No rational investor wants to buy a sinking ship. But that's exactly what some of us do in a bear market. Or, even worse, in the weeks and months after a bear market finally ends.
We go back to load up on the shares of the winners from the last bull market, ignoring evidence that some of these past winners have suffered so much damage that they'll never become profitable long-term investments again.
In my previous column, I wrote that picking good companies -- those that will come out of the current financial and economic crisis stronger than they went in -- is a key to long-term-investing profits.

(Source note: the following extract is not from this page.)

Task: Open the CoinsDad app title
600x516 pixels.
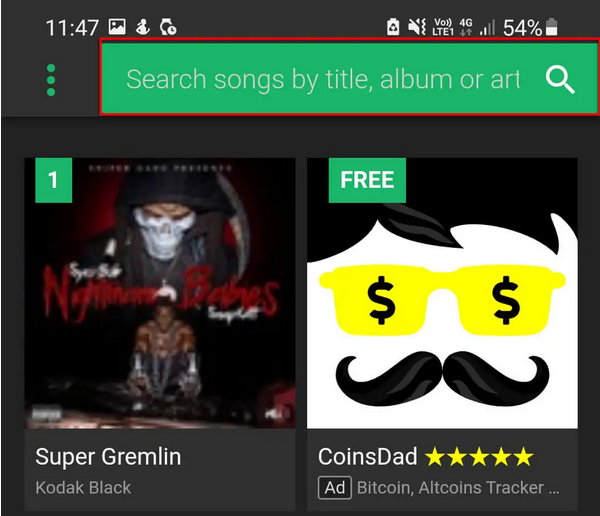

The inverse of that is just as true. Avoiding the bad companies -- those in which this crisis has revealed long-standing weaknesses -- is a key to avoiding the losses that nullify the profits from your good picks.
Thinning the herd
With this column, I've culled my watch list to remove the stocks that won't come back (the remaining list is at the end of this column). I've tried to give enough detail about why I've dropped three stocks to enable you to go through your own watch list and eliminate the past winners that aren't going to reclaim their heights.In this bear market, economic recession and global financial crisis, all stocks have gotten pummeled. Shares of good companies. Shares of bad companies. All stocks have sunk as if they were on one-way rides to hell.
Some companies, though, actually use these tough times to get stronger. Because they've been better-managed, they have cash and strategies that allow them to take revenue from their flailing competitors. These are the stocks you'll want to buy once this crisis is over, as I said in my previous column, "20 stocks worth watching."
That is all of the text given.